| Problem set |
1) Copy out the part of the movie post below starting at "I watched World" and ending at "Movement is life.".
2) Pick up the post about recent movies below where it stops and keep writing it.

Friday, September 20, 2013

A Few Thoughts Generated By Recent Movies


I watched The Great Gatsby mainly because I heard it looked pretty. It did, and that was generally all, except I was surprised that, perhaps due to Hollywood ineptitude, Tom Buchanan actually struck a chord with me. I never liked the book. Well I should say I thought the book well written, but never liked any of the characters, nor the plot. To my younger eyes, there was nothing to hold onto, no happy ever after, no appealing character, no moral, nothing. And yet, hidden in all this glitz is the Buchanan's daughter, hardly ever reference and seen only at the end of the movie. And Tom, after seeing that his mistress died a brutal death, started putting his family back together, even as he incited the mechanic to murder. Daisy would have been happy just leaving her child; she says as much when she asks Gatsby to run away with her. Gatsby is impossible. Nick likely got his emotions, both his love and eventual revulsion of all things New York, out of a bottle. That little girl in the hallway is the next generation, and in the midst of the partying little another generation will never come, the one who tones it down enough for that child to have a chance ends up looking better than the rest of them to me.

I watched World War Z and found three things that tempted me to believe they were propaganda. I suppose the fourth would be that anyone at the U.N. was competent, but I mean stuff coming out of character's mouths, after what seemed to be action set up to 'prove' it.

1.) Movement is life.

| Source material |
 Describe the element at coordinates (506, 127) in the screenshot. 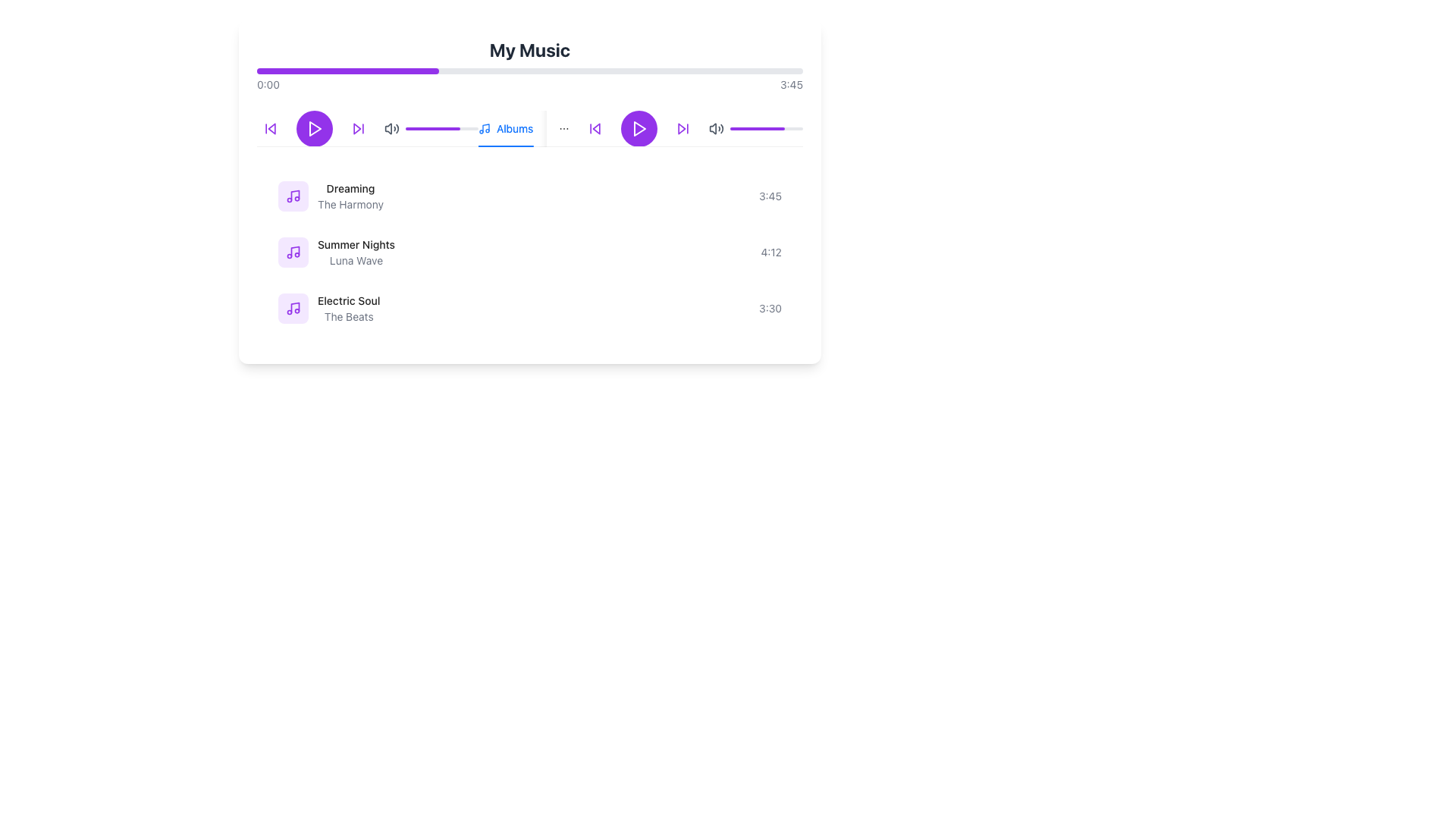

I see `the active 'Albums' tab, which is styled in blue and located` at that location.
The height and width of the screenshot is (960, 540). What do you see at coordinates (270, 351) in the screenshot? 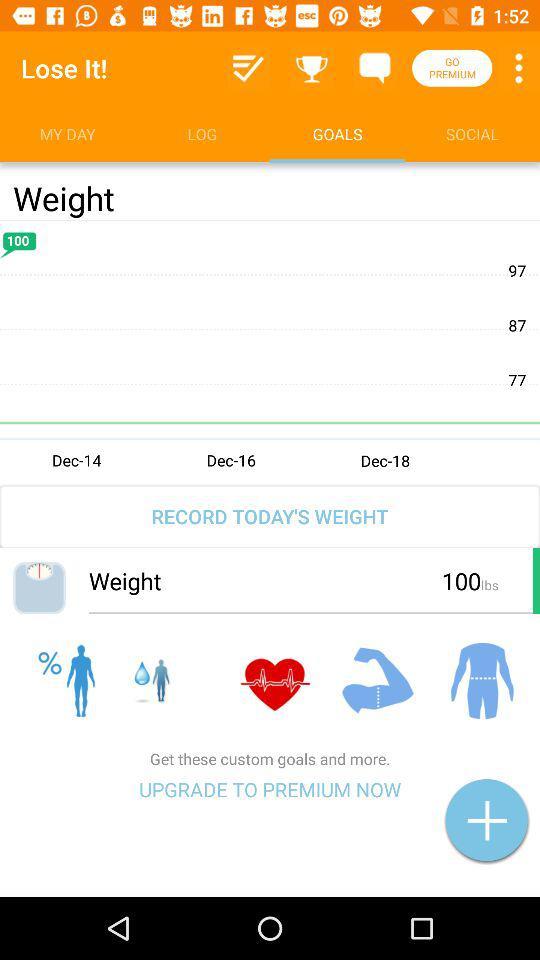
I see `item above the record today s item` at bounding box center [270, 351].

| Answers in order |
1)
I watched World War Z and found three things that tempted me to believe they were propaganda. I suppose the fourth would be that anyone at the U.N. was competent, but I mean stuff coming out of character's mouths, after what seemed to be action set up to 'prove' it.

1.) Movement is life.

2)
2.) Mother Nature is a serial killer
3.) Vaccines

The elites move, but they move from stronghold to stronghold. They've got bunkers. Indeed, a lot of them have houses in London, and they've been pushing the envelope on how far down you can build, mainly because of the local laws, but still. This is said as the thing that you have to do in these sorts of apocalyptic scenarios, but it is not clear that this is good advice at all. Troops and people on the move are vulnerable. Sometimes it is necessary, but it shouldn't be your default assumption.

Death is a part of nature. This line didn't make any sense, and the ensuing monologue about nature leaving clues because she wants to get caught didn't either.
This was both an unhelpful anthropomorphization of nature and an estrangement of man from nature, as if we are not a part of it and it is our enemy.

I liked the solution to the zombies, but I did not like the fact that they turned it into a vaccine. I don't think that is even legit from a scientific perspective. It would have to be live. I suspect you'd have to send infected troops out, kill all the zombies in an area, and then get the troops back and give them an antidote. Vaccines just didn't make sense, except, of course, that is what your friendly U.N. has been trying to sell around the world for years.